O motivo da suspensão não foi burocrático — foi estrutural. O edital previa um contrato de aproximadamente R$ 59 milhões, mas não apresentava as planilhas detalhadas de custos. Faltavam informações básicas: quanto seria gasto com profissionais da saúde, medicamentos, insumos, estrutura e até despesas operacionais. Em um setor onde cada centavo pode impactar diretamente o atendimento ao cidadão, a ausência desses dados acendeu o alerta máximo dos órgãos de controle.
A decisão do conselheiro Renato Martins Costa veio após representação feita por Luis Gustavo de Arruda Camargo, que apontou inconsistências graves no processo. O TCE foi categórico ao reconhecer que a falta de transparência comprometia não apenas a legalidade da licitação, mas também a competitividade do certame, afastando possíveis interessados e abrindo margem para distorções de preços.
Na prática, o cenário revelado era preocupante: um contrato milionário sem clareza suficiente para garantir que o dinheiro público seria bem aplicado. Especialistas em gestão pública são unânimes em afirmar que a ausência de planilhas detalhadas inviabiliza a fiscalização e cria terreno fértil para desperdícios, sobrepreço e até irregularidades mais graves.
O impacto foi imediato. O Hospital de Clínicas — considerado o coração da saúde em Campo Limpo Paulista — ficou no centro de uma crise iminente. A unidade é responsável por serviços essenciais como pronto-socorro, internações, centro cirúrgico, pediatria, maternidade e UTI. Ao mesmo tempo, o contrato com a gestora anterior, o Grupo Mandic, estava próximo do fim, aumentando o risco de descontinuidade dos serviços.
Diante desse cenário, cresceu o temor de que a administração recorresse a contratos emergenciais — medidas que, embora legais em situações excepcionais, frequentemente são marcadas por custos mais elevados e menor controle, justamente por dispensarem processos competitivos mais rigorosos.
Um ano depois, o episódio segue sem ser apenas uma lembrança administrativa. Ele se consolidou como um símbolo de um problema recorrente na gestão pública brasileira: a combinação perigosa entre pressa, falhas de planejamento e falta de transparência.
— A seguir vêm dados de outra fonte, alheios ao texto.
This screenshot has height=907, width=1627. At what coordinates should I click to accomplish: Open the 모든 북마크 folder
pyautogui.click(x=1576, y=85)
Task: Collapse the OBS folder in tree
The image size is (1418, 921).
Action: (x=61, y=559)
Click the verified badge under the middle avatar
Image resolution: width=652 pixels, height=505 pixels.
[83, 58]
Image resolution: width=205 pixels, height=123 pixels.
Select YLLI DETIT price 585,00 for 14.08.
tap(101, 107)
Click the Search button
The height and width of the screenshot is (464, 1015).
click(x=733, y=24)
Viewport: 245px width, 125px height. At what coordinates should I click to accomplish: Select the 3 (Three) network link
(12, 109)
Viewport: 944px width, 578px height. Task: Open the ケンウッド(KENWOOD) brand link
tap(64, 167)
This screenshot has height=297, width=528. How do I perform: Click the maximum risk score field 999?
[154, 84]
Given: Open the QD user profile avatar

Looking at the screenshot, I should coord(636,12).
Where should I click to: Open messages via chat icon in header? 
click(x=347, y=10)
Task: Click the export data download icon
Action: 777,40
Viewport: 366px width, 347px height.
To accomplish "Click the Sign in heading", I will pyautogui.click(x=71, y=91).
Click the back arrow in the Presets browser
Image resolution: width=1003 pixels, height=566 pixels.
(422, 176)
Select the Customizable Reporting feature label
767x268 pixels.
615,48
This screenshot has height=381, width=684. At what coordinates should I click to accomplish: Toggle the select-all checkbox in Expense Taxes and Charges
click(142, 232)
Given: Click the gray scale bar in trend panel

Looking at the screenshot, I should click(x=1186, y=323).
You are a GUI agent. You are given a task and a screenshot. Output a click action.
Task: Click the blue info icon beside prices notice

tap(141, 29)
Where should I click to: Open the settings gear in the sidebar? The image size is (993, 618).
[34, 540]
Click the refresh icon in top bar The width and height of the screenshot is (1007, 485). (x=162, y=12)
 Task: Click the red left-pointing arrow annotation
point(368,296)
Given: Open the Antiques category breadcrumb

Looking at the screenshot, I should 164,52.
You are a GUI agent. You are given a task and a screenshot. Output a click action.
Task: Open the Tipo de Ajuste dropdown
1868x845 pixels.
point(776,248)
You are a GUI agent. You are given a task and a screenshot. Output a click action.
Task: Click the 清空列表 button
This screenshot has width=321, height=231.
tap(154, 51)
A população, que depende diretamente do sistema público de saúde, continua sendo a principal afetada. Afinal, quando há incerteza na gestão, quem está na ponta sente primeiro — seja na demora por atendimento, na falta de estrutura ou na insegurança sobre a continuidade dos serviços.
Mais do que revisitar o passado, a data de 30 de abril impõe uma reflexão urgente sobre o presente e o futuro. Transparência não é um detalhe técnico — é um princípio básico da administração pública. E quando esse princípio é ignorado, o prejuízo ultrapassa os cofres públicos.
Ele atinge a dignidade, a confiança e, em casos extremos, a própria vida da população.
O caso de Campo Limpo Paulista deixa uma lição clara e inegociável: não basta investir milhões em saúde. É preciso explicar, detalhar e justificar cada gasto. Porque, no fim, a conta sempre chega — e quem paga por ela é o cidadão.